Activity — Your answer must consist of exactly the lines below, starting with the line with "Open the start up Every Day dropdown" and going on through the line with "Image resolution: width=1332", and nothing else.

Collected data
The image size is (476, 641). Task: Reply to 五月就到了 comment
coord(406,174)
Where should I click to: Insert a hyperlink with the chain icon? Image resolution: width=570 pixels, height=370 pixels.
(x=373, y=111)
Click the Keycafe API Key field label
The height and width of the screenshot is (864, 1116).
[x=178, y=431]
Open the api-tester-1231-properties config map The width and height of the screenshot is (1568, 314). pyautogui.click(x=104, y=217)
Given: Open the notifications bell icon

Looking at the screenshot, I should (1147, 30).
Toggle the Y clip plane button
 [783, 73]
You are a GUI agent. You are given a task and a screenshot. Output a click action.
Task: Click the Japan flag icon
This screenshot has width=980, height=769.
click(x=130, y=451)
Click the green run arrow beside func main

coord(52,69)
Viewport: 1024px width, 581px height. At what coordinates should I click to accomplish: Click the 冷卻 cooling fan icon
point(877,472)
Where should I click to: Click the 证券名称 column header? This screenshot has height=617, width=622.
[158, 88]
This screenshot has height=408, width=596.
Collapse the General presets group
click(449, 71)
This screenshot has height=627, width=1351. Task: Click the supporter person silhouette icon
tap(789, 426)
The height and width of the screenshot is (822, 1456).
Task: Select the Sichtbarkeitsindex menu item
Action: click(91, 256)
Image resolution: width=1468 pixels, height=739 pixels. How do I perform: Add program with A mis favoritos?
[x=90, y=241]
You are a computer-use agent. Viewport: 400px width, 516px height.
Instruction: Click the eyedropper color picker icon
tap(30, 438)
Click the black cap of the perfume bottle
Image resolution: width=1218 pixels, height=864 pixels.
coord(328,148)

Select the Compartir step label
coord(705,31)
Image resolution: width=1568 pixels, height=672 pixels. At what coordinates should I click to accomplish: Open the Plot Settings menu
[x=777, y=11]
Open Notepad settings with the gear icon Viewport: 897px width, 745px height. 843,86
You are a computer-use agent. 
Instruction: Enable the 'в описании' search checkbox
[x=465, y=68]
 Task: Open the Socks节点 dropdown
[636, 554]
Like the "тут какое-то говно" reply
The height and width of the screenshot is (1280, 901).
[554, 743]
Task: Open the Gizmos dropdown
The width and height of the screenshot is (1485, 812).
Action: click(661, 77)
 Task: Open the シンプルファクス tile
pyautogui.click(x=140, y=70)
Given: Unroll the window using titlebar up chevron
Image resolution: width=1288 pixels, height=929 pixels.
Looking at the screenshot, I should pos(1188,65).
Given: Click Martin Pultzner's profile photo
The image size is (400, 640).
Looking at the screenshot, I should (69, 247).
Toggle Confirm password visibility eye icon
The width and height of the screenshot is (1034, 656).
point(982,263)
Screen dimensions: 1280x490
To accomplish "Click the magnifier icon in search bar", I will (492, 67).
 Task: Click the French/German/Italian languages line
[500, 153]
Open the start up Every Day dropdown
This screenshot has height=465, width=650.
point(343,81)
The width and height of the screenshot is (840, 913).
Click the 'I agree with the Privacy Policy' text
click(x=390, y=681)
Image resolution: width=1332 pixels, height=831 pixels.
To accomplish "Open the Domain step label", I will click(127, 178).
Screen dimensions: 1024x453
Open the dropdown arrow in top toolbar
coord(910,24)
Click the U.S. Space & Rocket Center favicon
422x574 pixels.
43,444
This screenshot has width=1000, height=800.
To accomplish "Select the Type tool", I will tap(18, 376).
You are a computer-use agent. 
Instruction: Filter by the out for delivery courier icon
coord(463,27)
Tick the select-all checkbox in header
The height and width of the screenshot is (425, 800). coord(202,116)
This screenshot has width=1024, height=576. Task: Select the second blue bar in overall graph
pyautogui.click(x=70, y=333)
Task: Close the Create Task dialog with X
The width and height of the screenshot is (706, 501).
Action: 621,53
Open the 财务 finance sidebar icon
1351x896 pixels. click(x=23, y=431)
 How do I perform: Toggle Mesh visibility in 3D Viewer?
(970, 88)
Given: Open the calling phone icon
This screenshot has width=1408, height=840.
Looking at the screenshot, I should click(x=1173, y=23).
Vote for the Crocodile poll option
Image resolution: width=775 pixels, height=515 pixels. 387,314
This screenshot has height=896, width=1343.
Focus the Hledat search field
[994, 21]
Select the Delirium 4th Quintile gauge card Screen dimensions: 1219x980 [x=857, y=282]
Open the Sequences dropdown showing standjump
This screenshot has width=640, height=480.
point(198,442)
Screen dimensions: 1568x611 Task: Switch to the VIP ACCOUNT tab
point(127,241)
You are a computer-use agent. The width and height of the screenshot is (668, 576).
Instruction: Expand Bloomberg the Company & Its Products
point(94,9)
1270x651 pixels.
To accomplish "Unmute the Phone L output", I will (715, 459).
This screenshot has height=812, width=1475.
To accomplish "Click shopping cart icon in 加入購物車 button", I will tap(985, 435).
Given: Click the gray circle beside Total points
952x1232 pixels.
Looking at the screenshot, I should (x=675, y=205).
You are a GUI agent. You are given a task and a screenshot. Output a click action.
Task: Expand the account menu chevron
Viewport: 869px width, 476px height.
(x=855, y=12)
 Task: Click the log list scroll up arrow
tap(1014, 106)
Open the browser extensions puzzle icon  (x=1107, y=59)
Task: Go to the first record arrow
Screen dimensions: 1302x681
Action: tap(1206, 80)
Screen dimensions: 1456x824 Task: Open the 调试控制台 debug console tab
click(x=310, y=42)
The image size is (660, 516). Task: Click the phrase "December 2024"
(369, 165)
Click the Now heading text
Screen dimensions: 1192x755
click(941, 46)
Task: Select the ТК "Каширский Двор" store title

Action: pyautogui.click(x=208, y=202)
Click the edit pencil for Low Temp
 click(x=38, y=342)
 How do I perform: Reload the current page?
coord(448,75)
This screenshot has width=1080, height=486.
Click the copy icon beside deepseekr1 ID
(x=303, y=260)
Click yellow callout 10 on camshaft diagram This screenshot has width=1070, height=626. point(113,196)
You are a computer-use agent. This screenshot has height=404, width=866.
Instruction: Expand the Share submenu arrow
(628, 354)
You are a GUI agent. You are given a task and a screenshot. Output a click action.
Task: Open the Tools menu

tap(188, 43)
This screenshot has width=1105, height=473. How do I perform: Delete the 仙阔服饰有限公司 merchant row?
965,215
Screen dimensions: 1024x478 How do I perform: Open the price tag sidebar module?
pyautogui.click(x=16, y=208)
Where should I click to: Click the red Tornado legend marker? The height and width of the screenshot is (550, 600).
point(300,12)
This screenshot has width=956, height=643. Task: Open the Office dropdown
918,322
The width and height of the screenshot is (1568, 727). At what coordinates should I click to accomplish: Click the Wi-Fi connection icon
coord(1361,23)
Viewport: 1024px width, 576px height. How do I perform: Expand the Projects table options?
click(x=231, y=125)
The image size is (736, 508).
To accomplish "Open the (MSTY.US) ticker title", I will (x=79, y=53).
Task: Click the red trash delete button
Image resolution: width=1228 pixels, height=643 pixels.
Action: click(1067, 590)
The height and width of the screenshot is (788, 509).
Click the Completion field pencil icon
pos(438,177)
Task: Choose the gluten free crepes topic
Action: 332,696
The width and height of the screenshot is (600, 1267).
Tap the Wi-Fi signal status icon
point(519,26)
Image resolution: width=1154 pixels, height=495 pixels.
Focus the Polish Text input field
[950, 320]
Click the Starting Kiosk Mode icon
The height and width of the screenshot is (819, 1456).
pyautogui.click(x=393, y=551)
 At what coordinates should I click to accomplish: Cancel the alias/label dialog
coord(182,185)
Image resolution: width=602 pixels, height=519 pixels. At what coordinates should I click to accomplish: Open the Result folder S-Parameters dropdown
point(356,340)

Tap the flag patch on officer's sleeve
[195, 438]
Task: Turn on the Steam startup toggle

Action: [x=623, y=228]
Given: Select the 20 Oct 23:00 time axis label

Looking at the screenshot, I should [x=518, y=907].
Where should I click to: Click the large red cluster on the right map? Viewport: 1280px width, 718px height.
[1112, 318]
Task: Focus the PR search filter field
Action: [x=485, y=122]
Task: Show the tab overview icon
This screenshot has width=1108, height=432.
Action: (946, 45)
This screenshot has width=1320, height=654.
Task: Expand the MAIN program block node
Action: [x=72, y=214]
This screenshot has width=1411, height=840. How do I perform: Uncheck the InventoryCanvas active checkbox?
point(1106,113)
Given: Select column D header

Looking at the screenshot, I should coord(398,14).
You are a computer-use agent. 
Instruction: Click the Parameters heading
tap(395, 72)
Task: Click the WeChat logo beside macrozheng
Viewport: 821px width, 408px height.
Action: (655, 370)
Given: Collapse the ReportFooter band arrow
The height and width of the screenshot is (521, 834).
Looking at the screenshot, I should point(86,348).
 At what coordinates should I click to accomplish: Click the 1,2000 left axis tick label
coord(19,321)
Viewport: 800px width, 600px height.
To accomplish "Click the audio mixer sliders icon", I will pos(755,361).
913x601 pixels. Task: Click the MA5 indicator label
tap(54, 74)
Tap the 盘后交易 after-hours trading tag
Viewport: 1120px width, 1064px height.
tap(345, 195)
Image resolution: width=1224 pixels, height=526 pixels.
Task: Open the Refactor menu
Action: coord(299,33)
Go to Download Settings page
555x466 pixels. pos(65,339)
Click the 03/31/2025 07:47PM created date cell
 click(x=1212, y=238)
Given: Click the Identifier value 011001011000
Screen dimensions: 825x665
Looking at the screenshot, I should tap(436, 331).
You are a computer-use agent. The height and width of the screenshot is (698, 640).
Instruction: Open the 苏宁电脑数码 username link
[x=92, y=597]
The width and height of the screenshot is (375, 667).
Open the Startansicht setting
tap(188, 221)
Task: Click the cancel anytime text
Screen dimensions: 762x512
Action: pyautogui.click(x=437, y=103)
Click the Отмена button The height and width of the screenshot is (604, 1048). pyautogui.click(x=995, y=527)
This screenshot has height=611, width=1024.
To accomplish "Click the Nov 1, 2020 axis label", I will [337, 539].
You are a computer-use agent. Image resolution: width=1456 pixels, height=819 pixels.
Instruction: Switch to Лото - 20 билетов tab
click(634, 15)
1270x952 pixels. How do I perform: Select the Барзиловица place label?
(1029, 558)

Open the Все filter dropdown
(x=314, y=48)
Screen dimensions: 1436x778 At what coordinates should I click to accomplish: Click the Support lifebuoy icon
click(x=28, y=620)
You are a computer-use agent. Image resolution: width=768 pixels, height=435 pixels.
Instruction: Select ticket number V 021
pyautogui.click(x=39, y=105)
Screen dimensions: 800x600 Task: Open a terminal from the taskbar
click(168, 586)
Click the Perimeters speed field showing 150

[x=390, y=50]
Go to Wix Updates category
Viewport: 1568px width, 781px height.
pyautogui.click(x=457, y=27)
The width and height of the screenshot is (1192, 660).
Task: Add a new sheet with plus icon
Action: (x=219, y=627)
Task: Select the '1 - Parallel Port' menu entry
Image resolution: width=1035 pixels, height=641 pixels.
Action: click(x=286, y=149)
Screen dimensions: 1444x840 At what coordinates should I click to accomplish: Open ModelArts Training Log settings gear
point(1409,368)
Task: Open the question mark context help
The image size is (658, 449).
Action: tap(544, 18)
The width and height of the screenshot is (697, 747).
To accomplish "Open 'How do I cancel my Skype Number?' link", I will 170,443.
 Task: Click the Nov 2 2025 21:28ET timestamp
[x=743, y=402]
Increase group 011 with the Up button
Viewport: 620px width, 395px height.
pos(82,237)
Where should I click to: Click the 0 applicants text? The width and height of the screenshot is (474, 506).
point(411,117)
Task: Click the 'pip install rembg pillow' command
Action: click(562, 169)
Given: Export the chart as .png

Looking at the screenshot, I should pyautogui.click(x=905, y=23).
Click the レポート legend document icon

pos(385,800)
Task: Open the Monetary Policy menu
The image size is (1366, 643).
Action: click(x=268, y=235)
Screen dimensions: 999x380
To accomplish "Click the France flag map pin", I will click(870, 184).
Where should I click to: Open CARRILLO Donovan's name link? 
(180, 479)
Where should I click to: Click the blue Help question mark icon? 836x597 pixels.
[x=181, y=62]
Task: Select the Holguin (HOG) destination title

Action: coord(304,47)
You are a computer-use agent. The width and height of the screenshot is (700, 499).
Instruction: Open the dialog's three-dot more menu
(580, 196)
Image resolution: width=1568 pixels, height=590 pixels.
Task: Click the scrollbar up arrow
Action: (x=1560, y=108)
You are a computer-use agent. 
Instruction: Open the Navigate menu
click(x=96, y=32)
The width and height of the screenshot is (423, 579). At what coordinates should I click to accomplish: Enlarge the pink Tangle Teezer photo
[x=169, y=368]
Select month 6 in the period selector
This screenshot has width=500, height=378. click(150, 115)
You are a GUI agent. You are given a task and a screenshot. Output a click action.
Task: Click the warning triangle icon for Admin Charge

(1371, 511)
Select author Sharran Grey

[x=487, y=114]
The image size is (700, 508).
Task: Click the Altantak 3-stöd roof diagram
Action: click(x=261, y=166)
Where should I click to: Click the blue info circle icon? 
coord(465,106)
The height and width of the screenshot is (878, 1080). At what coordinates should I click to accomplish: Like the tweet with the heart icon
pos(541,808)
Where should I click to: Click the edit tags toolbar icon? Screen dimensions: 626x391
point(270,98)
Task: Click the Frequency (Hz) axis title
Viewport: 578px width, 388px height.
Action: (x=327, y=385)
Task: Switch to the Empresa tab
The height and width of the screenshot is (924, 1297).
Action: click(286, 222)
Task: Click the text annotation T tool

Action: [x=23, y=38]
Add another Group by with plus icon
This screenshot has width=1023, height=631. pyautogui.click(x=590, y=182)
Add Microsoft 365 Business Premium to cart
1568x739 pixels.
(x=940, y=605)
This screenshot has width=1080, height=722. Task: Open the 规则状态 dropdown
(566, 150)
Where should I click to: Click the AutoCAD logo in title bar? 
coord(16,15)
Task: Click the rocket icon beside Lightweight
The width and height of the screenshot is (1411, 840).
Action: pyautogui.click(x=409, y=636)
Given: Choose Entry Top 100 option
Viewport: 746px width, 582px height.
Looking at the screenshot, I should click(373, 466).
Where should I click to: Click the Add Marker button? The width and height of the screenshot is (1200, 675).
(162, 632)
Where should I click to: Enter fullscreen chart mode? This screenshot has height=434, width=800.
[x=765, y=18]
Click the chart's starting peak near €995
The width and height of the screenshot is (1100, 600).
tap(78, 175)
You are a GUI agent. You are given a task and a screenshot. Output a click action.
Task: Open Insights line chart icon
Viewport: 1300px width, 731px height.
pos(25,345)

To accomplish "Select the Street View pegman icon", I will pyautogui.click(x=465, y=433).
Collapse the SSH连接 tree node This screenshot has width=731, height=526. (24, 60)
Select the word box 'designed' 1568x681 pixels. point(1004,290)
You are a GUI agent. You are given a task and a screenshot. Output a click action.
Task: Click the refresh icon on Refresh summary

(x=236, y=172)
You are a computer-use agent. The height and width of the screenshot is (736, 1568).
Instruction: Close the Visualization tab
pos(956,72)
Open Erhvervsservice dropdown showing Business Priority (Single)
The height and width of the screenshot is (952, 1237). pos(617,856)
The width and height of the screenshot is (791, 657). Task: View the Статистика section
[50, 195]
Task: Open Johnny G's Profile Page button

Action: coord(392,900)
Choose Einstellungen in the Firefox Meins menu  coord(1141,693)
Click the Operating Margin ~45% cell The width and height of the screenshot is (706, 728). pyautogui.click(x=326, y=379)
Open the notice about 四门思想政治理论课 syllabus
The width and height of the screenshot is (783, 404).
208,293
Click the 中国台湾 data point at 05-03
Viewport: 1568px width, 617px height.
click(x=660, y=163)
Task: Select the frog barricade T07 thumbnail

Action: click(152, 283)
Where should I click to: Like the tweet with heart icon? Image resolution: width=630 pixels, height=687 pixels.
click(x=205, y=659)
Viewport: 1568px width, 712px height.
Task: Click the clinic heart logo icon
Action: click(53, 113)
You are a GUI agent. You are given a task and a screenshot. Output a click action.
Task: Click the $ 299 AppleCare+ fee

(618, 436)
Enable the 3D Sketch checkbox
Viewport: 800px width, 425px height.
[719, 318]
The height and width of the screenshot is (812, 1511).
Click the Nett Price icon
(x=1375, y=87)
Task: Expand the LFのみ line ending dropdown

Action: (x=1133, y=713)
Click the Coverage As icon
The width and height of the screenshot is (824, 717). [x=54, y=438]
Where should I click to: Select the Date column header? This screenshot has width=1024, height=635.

Exercise response —
Open the start up Every Day dropdown
This screenshot has height=465, width=650.
point(343,81)
The width and height of the screenshot is (840, 913).
Click the 'I agree with the Privacy Policy' text
click(x=390, y=681)
Image resolution: width=1332 pixels, height=831 pixels.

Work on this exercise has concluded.